Depoimentos para o livro:
Frei Betto é um dos homens mais inteligentes que
conheço. Tem qualidades muito próprias: consegue defender suas posições com
convicção e determinação ao lado de uma enorme capacidade de reunir pessoas,
mundos, projetos diferentes.”
Dom Paulo Evaristo Arns, arcebispo emérito de São
Paulo
“Uma amizade construída faz anos por antípodas:
Frei Betto com seu fervor religioso e um desprovido de fé. A diferença em nada
impediu o afeto e a convergência do nosso modo de perceber o desvairado mundo
que está aí, cabendo ao ativo dominicano uma inquietude no que escreve.

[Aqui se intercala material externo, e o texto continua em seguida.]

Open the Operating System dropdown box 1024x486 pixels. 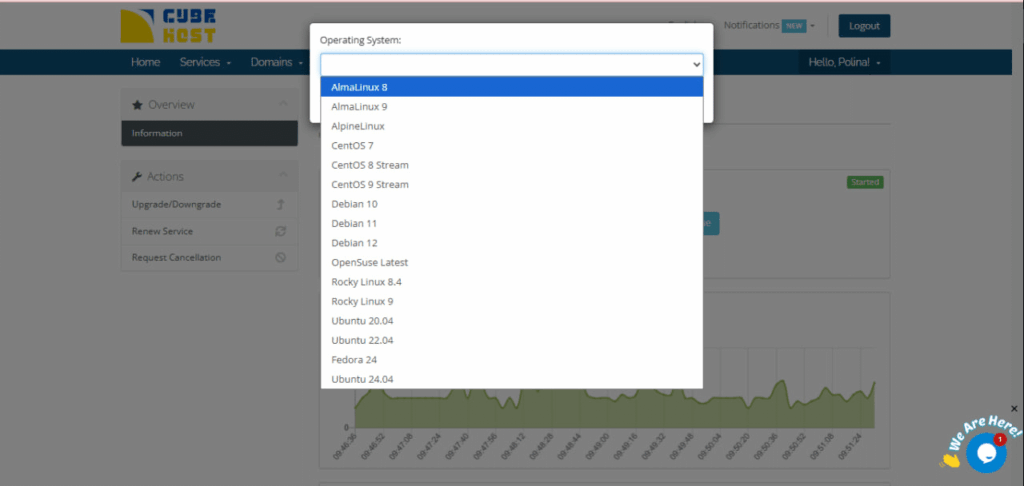511,64
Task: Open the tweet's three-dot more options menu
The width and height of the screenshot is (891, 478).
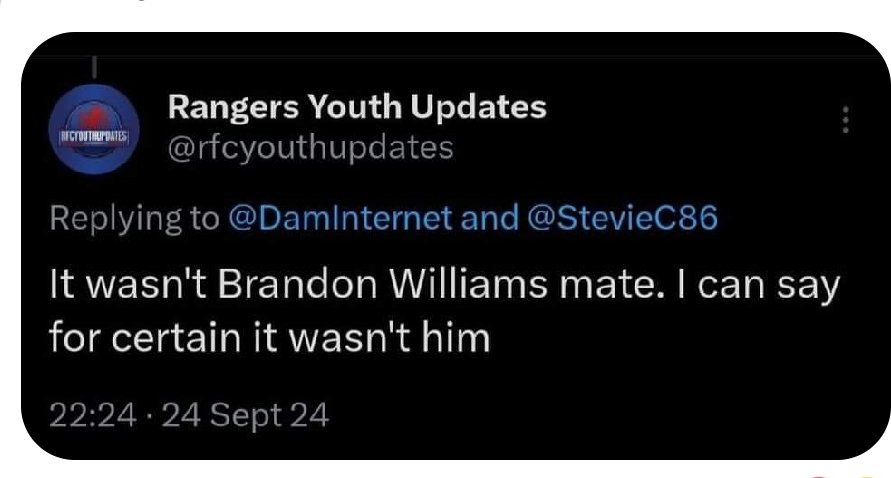Action: click(x=846, y=120)
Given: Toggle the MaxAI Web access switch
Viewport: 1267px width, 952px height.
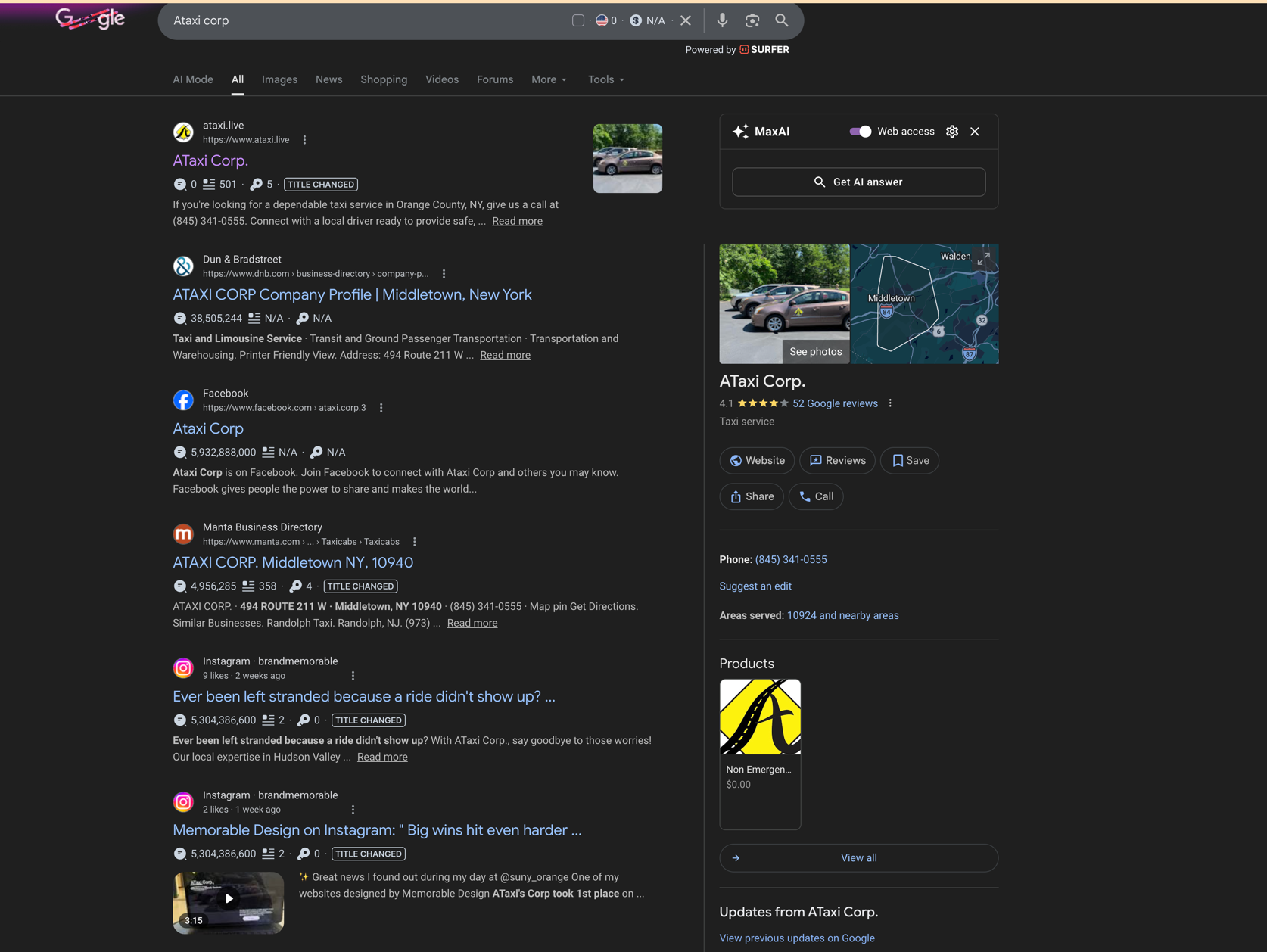Looking at the screenshot, I should coord(860,132).
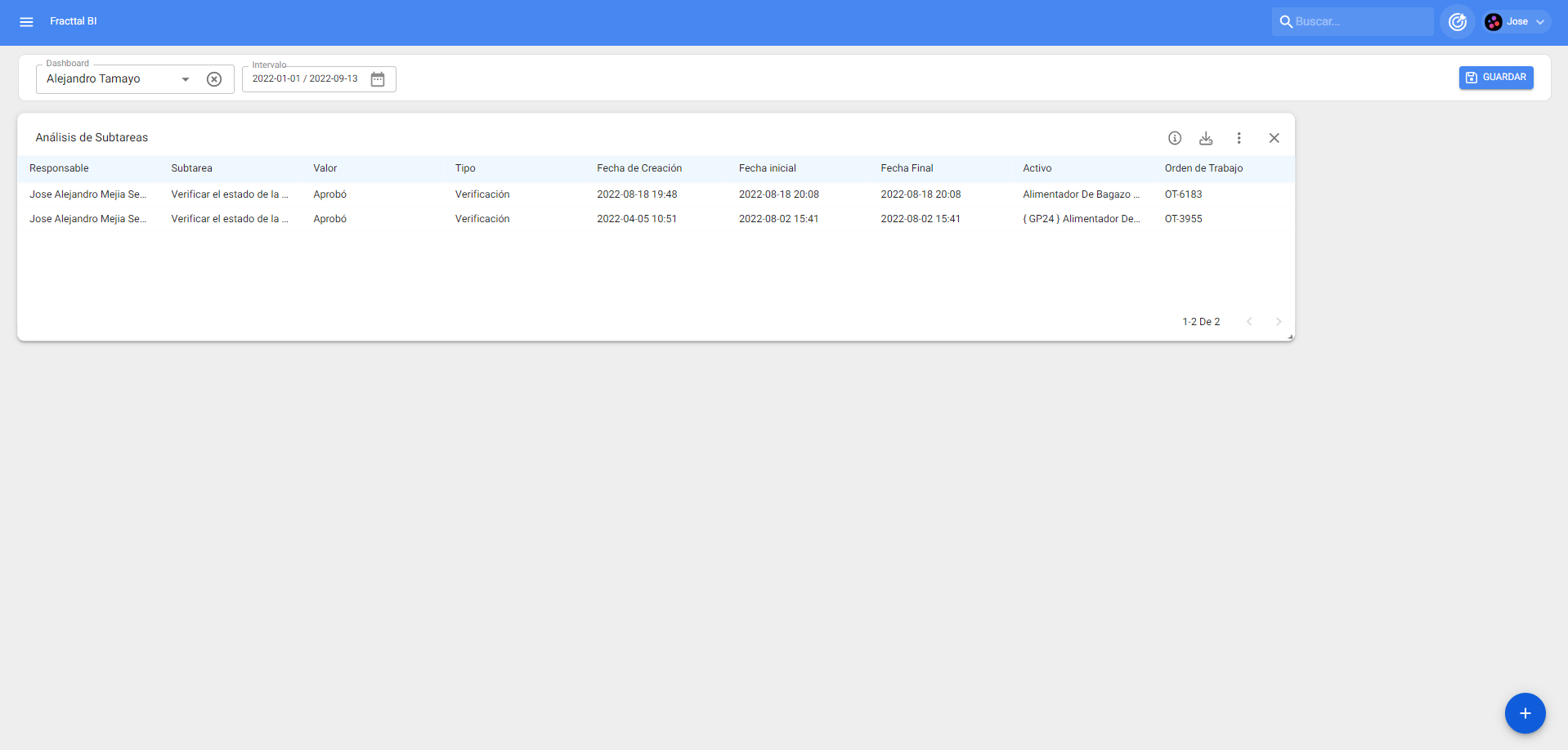This screenshot has width=1568, height=750.
Task: Sort by Fecha de Creación column header
Action: coord(638,168)
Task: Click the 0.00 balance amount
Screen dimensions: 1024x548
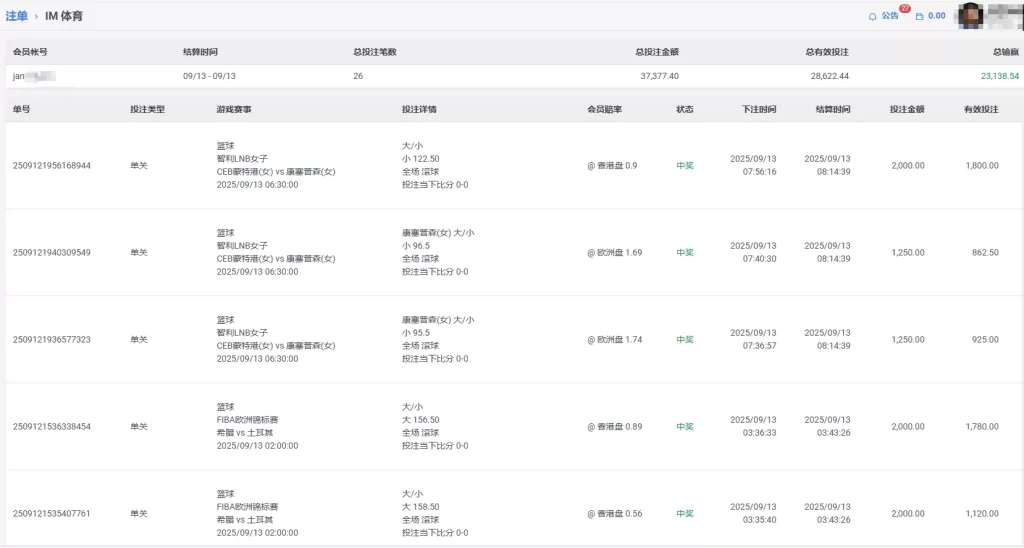Action: pyautogui.click(x=937, y=16)

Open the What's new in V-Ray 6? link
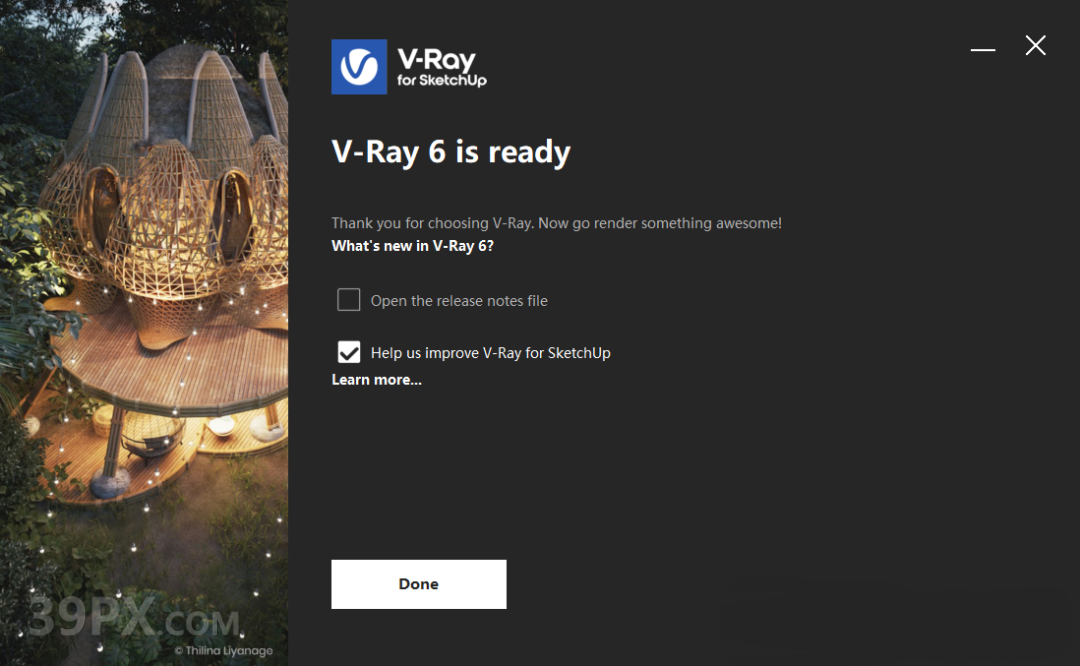(413, 246)
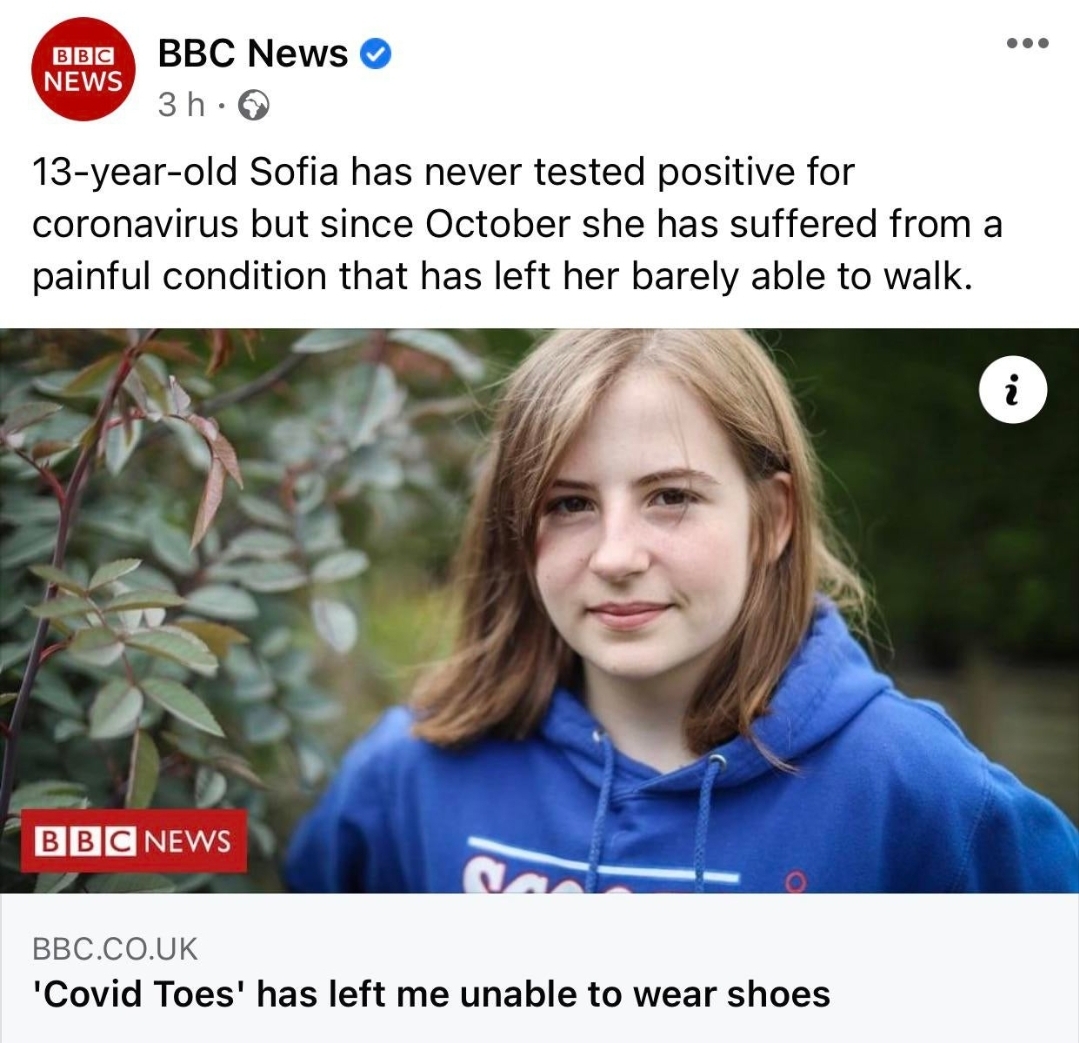Open the BBC News page name link
This screenshot has width=1079, height=1043.
(253, 54)
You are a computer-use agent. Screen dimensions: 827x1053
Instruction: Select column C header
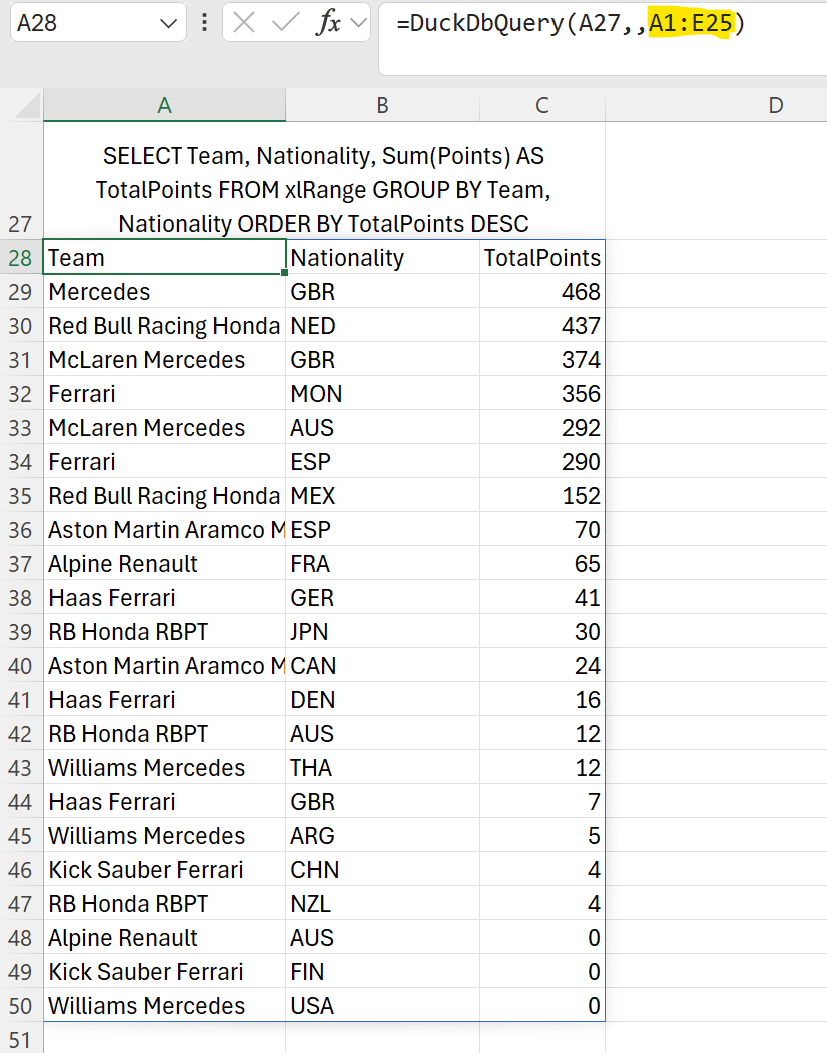[542, 105]
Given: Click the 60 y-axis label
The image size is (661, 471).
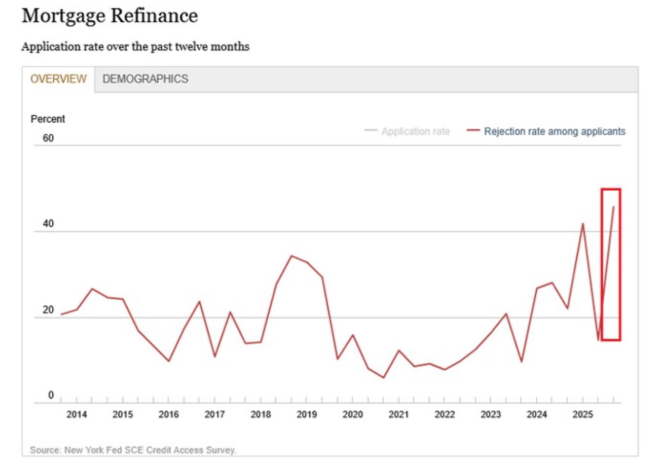Looking at the screenshot, I should (48, 139).
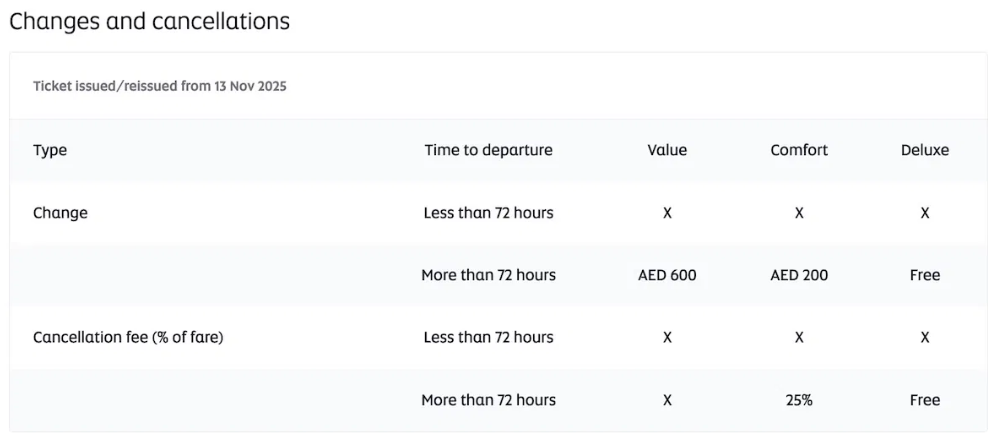Click the "Time to departure" column header
The width and height of the screenshot is (988, 433).
(488, 150)
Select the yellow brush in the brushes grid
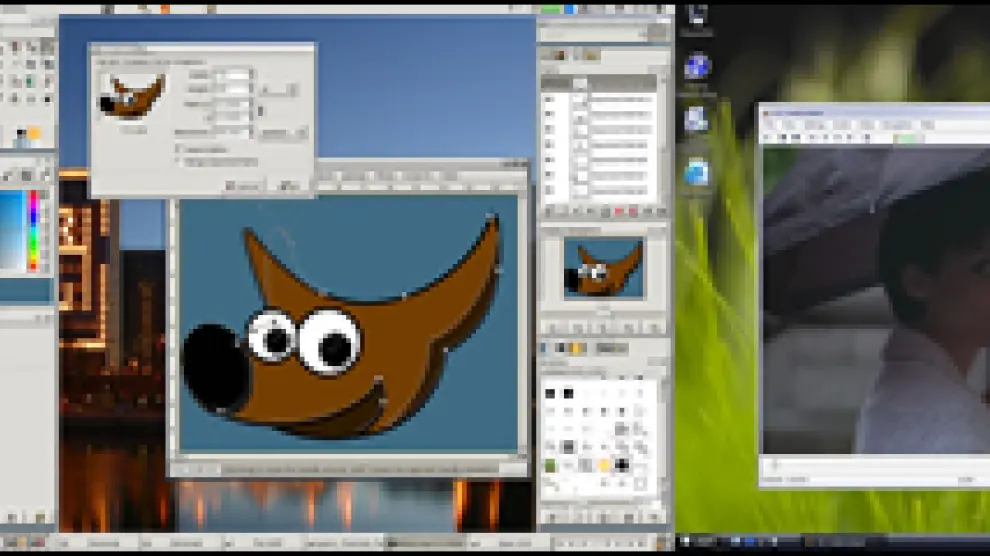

Acompanho de perto sua opção pelos pobres, os humilhados e ofendidos, que
clamam por justiça e solidariedade, causas a que Frei Betto tem dedicado sua
vida.”
Raduan Nassar, escritor
“Frei Betto é alma comovente de integridade e
entrega à sua convicção. É um apoio à resistência, pela salvação da alma, em
meio à emergência da vida comum. Ele é a memória de que, na mesa de jantar, no
almoço entre amigos, no plantio do umbigo da minha filha no jardim de rosas da
Pampulha, no meu casamento com o Nando, no grupo de oração, na luta pela
democracia e justiça, no trabalho e na arte, estamos a serviço do Sagrado em
cada gesto singelo do cotidiano. Ele é compromisso com a verdade, com a
integridade, com o Amor.”
Letícia Sabatella, atriz e militante de direitos
humanos
“Frei Betto é muito fraterno, muito amigo, uma
pessoa com quem você pode contar na dificuldade. Não é à toa que ele é frei.
Várias vezes eu chamei Frei Betto não para resolver problemas meus, pessoais,
mas para ajudar pessoas que precisavam, que estavam passando por algum aperto
existencial ou religioso. E ele foi sempre solícito, generoso. Não me lembro de
o Frei Betto dizer não. Sempre disponível e sempre de bom humor. Ele tem prazer
em ser solidário.”
Chico Buarque, compositor e escritor
“Frei Betto é um dos profetas de nosso tempo que
nos faz sonhar com um mundo melhor e transformar esse sonho em realidade.”
Adolfo Perez Esquivel, Prêmio Nobel da Paz
SOBRE OS AUTORES
AMÉRICO FREIRE é historiador, doutor em
História Social, professor do CPDOC/FGV, pesquisador do CNPq e autor dos livros Uma
capital para a República, Sinais trocados: o Rio de Janeiro e a República
brasileira, entre outros. Organizou, com Jorge Ferreira, A razão
indignada: Leonel Brizola em dois tempos (Civilização Brasileira, 2016).
EVANIZE SYDOW é jornalista, mestre em História
e autora da biografia Dom Paulo Evaristo Arns, um homem amado e perseguido.
É consultora especializada nas temáticas ligadas aos direitos humanos.